Start of Block
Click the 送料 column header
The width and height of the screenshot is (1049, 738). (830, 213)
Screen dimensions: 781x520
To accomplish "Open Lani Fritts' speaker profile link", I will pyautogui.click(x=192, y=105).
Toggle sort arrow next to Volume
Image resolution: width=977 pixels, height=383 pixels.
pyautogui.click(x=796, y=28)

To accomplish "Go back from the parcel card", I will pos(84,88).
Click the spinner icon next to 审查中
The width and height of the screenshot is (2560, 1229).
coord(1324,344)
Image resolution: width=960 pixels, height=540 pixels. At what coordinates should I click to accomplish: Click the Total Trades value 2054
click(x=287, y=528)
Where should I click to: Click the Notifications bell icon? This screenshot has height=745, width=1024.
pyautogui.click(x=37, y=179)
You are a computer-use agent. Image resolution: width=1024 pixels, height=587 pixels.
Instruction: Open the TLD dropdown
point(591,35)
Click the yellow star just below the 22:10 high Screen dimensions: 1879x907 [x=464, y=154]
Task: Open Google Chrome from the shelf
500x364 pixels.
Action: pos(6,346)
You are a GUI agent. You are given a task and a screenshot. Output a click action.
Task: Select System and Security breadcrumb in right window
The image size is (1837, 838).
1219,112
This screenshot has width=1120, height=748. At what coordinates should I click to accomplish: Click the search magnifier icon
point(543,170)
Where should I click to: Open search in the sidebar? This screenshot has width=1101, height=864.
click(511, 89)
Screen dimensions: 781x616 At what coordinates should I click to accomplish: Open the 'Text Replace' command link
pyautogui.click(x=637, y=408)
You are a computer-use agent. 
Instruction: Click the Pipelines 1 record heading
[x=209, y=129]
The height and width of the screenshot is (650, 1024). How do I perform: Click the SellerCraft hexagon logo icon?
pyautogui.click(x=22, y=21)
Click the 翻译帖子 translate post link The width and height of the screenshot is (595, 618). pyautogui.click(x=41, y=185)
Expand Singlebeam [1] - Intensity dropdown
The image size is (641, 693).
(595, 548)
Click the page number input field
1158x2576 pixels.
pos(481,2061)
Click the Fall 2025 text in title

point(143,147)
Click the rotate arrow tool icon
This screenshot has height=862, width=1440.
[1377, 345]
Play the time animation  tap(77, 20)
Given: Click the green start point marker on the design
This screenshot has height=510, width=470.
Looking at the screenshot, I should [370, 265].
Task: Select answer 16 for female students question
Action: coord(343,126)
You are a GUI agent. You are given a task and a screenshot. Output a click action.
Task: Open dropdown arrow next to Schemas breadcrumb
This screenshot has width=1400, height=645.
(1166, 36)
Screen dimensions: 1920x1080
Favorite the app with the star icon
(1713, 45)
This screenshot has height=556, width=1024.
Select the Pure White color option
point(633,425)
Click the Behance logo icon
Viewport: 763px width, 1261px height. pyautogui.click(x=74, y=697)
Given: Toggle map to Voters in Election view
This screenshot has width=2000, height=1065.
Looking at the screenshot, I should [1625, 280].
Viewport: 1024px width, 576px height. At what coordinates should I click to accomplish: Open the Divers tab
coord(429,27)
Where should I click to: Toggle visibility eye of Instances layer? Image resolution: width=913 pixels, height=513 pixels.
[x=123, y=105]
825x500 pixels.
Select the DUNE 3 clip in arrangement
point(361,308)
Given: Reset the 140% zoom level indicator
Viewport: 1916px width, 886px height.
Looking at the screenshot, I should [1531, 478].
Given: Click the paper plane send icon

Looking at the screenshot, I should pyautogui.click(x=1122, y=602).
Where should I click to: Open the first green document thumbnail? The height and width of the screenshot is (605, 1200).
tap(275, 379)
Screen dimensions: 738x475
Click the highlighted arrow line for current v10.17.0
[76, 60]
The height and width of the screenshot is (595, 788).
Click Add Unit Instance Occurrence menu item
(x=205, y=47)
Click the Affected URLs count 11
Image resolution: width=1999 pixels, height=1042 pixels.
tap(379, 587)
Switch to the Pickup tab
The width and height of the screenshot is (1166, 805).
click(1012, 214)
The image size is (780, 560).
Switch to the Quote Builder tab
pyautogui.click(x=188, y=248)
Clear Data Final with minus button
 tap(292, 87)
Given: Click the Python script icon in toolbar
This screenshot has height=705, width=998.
End of Block
▶ [About this task] Faithfully transcribe the whole of the data.

▶ [Response for this exercise]
Click the 送料 column header
The width and height of the screenshot is (1049, 738). (830, 213)
Screen dimensions: 781x520
To accomplish "Open Lani Fritts' speaker profile link", I will pyautogui.click(x=192, y=105).
Toggle sort arrow next to Volume
Image resolution: width=977 pixels, height=383 pixels.
pyautogui.click(x=796, y=28)

To accomplish "Go back from the parcel card", I will pos(84,88).
Click the spinner icon next to 审查中
The width and height of the screenshot is (2560, 1229).
coord(1324,344)
Image resolution: width=960 pixels, height=540 pixels. At what coordinates should I click to accomplish: Click the Total Trades value 2054
click(x=287, y=528)
Where should I click to: Click the Notifications bell icon? This screenshot has height=745, width=1024.
pyautogui.click(x=37, y=179)
You are a computer-use agent. Image resolution: width=1024 pixels, height=587 pixels.
Instruction: Open the TLD dropdown
point(591,35)
Click the yellow star just below the 22:10 high Screen dimensions: 1879x907 [x=464, y=154]
Task: Open Google Chrome from the shelf
500x364 pixels.
Action: pos(6,346)
You are a GUI agent. You are given a task and a screenshot. Output a click action.
Task: Select System and Security breadcrumb in right window
The image size is (1837, 838).
1219,112
This screenshot has width=1120, height=748. At what coordinates should I click to accomplish: Click the search magnifier icon
point(543,170)
Where should I click to: Open search in the sidebar? This screenshot has width=1101, height=864.
click(511, 89)
Screen dimensions: 781x616 At what coordinates should I click to accomplish: Open the 'Text Replace' command link
pyautogui.click(x=637, y=408)
You are a computer-use agent. 
Instruction: Click the Pipelines 1 record heading
[x=209, y=129]
The height and width of the screenshot is (650, 1024). How do I perform: Click the SellerCraft hexagon logo icon?
pyautogui.click(x=22, y=21)
Click the 翻译帖子 translate post link The width and height of the screenshot is (595, 618). pyautogui.click(x=41, y=185)
Expand Singlebeam [1] - Intensity dropdown
The image size is (641, 693).
(595, 548)
Click the page number input field
1158x2576 pixels.
pos(481,2061)
Click the Fall 2025 text in title

point(143,147)
Click the rotate arrow tool icon
This screenshot has height=862, width=1440.
[1377, 345]
Play the time animation  tap(77, 20)
Given: Click the green start point marker on the design
This screenshot has height=510, width=470.
Looking at the screenshot, I should [370, 265].
Task: Select answer 16 for female students question
Action: coord(343,126)
You are a GUI agent. You are given a task and a screenshot. Output a click action.
Task: Open dropdown arrow next to Schemas breadcrumb
This screenshot has width=1400, height=645.
(1166, 36)
Screen dimensions: 1920x1080
Favorite the app with the star icon
(1713, 45)
This screenshot has height=556, width=1024.
Select the Pure White color option
point(633,425)
Click the Behance logo icon
Viewport: 763px width, 1261px height. pyautogui.click(x=74, y=697)
Given: Toggle map to Voters in Election view
This screenshot has width=2000, height=1065.
Looking at the screenshot, I should [1625, 280].
Viewport: 1024px width, 576px height. At what coordinates should I click to accomplish: Open the Divers tab
coord(429,27)
Where should I click to: Toggle visibility eye of Instances layer? Image resolution: width=913 pixels, height=513 pixels.
[x=123, y=105]
825x500 pixels.
Select the DUNE 3 clip in arrangement
point(361,308)
Given: Reset the 140% zoom level indicator
Viewport: 1916px width, 886px height.
Looking at the screenshot, I should [1531, 478].
Given: Click the paper plane send icon

Looking at the screenshot, I should pyautogui.click(x=1122, y=602).
Where should I click to: Open the first green document thumbnail? The height and width of the screenshot is (605, 1200).
tap(275, 379)
Screen dimensions: 738x475
Click the highlighted arrow line for current v10.17.0
[76, 60]
The height and width of the screenshot is (595, 788).
Click Add Unit Instance Occurrence menu item
(x=205, y=47)
Click the Affected URLs count 11
Image resolution: width=1999 pixels, height=1042 pixels.
tap(379, 587)
Switch to the Pickup tab
The width and height of the screenshot is (1166, 805).
click(1012, 214)
The image size is (780, 560).
Switch to the Quote Builder tab
pyautogui.click(x=188, y=248)
Clear Data Final with minus button
 tap(292, 87)
Given: Click the Python script icon in toolbar
This screenshot has height=705, width=998.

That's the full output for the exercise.